3.1 ROLE OF LAWYERS AND LEGAL EDUCATORS
In Nigeria, the Bar is made up of all persons who have been duly enrolled and thus qualified to practice law in Nigeria pursuant to the provisions of the Legal Practitioners Act, irrespective of the aspect of the law they specialize in and the capacity in which they choose to practice subsequent to their enrolment; it could be as advocates, solicitors, academics, corporate practitioners, legal advisers, in-house counsel, public officers, judges or quasi-judicial officers or private practice among others. As such, the point must be made emphatically that a legal practitioner is more than merely someone actively engaged in the aspect of litigation or property transactions as generally misconceived by the laymen to mean lawyers.
Accordingly, this discussion centers on the role of the members of the Nigerian Bar Association in enhancing the rule of law, regardless of the capacity or mode in which they practice law but will exclude judicial officers as they are better referred to as the bench.
The role of lawyers in the enhancement and entrenchment of the rule of law has been eloquently summarized by Yusuf O. Ali, SAN thus:
“The last hope of the common man in this nation is in the courts of the land, which are the Temple of justice. The Bar is the collective noun of Lawyers who are in the main, Ministers in the Temple of Justice. Rule of Law is not an end itself, but a means to an end. The end result of Rule of Law is nothing but justice. Rule of law cannot therefore thrive, unless Ministers in the Temple of justice contribute their quotas.”
To this end, some of the roles lawyers are required to play include but not restricted to the following sub-headings:
(i) Upholding and Respecting the Rule of Law: It would be rather paradoxical to hear of lawyers who do not accord and uphold the set of principles governing the basis upon which they conduct their professional pursuit. This explains why Section 2 (1) (c) of the Constitution of the Nigerian Bar Association stipulate the main objective of the bar in no unclear provision by stating that “The promotion of the principle of the Rule of Law including fundamental liberties and the independence of the judiciary”. This commands that lawyers in whatever status they operate must at all times desist from being found wanting in conducts that constitute an affront to the principles of rule of law. For example, instances where members of the noble profession participate in, aid or abate the unlawful prosecution of individuals or their detention without observance of the due process of law, robs rule of law of its objective of enthroning quality before the law and preserving human rights.
(ii) Awareness Creation and Sensitization on the Rule of Law: Lawyers are equally duty bound to create avenue via which the people can be made to fully grasp and appreciate the importance and divergent reaches of the concept of rule of law. Legal educators equally have a pressing role to play in this regard particularly in their teaching and research models by propagating the need to uphold and observe the tenets of the doctrine as a recipe for the maintenance of civilized existence. According to T. O. Elias the only viable means through which lawyers can keep Nigerians well-informed about the rule of law is to break it down in this fashion:
• That the rule of law is an indispensable tool for economic development, orderly advancement and social progress of our fatherland;
• That it is a preservative measure for their moral and cultural improvement; and
• It is the only means through which the unity of the various ethnic groups in the nation can be achieved.

*Raw data:*

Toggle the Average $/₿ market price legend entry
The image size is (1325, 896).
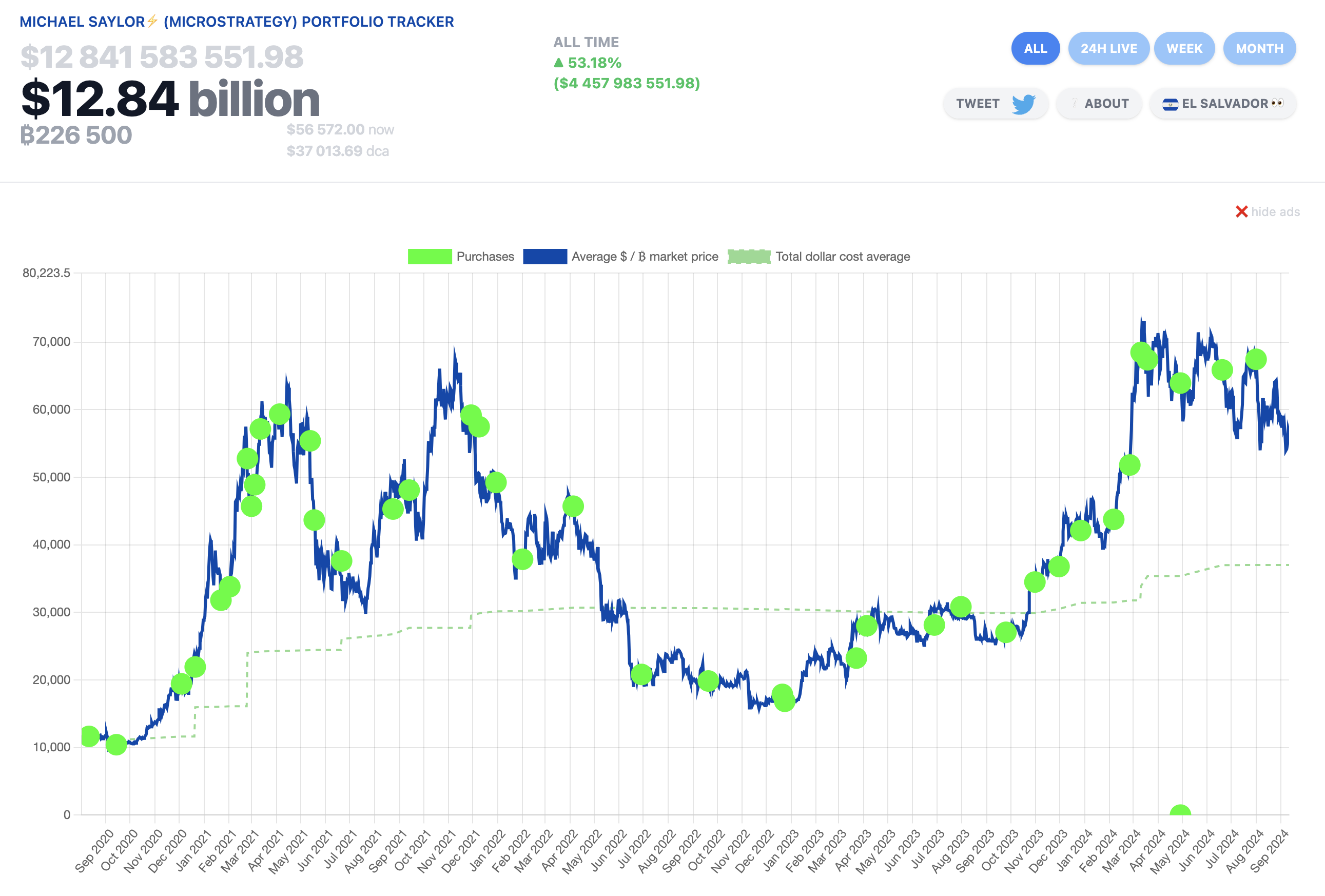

*Tasks and exercises:*
A - Summarize the text on lawyers and the rule of law in two sentences.
B - Resume the text on lawyers and the rule of law from its last sentence.
The lines are not needed for anything here.

*Answers for the exercise:*
A - The Nigerian Bar comprises everyone duly enrolled to practice law under the Legal Practitioners Act, whatever capacity they practice in, and this discussion covers its members' role in enhancing the rule of law while excluding judicial officers, who belong to the bench. Lawyers must uphold the rule of law, which Section 2 (1) (c) of the Constitution of the Nigerian Bar Association sets as the Bar's main objective, and, together with legal educators, must make people aware of its importance, which T. O. Elias says should be explained as indispensable to economic development and social progress, a safeguard for moral and cultural improvement, and the only means of uniting the nation's ethnic groups.

B -
• All known forms of advocacy, activism by lawyers and other civil societies must be directed at practicing obedience or compliance with every letter and spirit of the Constitution of the Federal Republic of Nigeria, 1999 (as amended) first, and other extant laws that are consistent thereof and judicial pronouncements i.e judgments and orders made by competent courts in our land.
(iii) Promoting Human Rights: Actual or threatened Infraction of the fundamental and sacred rights enshrined in the Constitution take place every day to the chagrin of the masses and the seeking of redress for such violations are by law, done in the courts of law, hence the onus is exclusively placed on lawyers who have been given the trust to adequately and promptly secure the granting of reliefs on behalf of the affected party. And this, lawyers must be with fervent vigor and exceptional level of commitment in order not just to restore the lost confidence in the profession but to also serve as an avenue through which the doctrine of rule of law may be fully actualized and enhanced in Nigeria. See James Yusuf Danboyi & 10 others vs COAS & Anor
3.2 ROLE OF THE SECURITY AGENCIES
Some of the security agencies who are at the heart of the application of the rule of law in Nigeria and the role they can and should play in the quest to continuously improve upon and stretch the tentacles of rule of law in Nigeria are here examined.
3.2.1 The Nigerian Police
This agency of the Federal Government is primarily responsible for the maintenance of law and order. The Nigeria Police Force (Establishment) Act, 2020, came in to force on the 17th September, 2020, and it repealed the Police Act, 2004. The general objective of the new Act is to provide an effective police service that is based on the principles of accountability, transparency, protection of human rights, and partnership with other security agencies.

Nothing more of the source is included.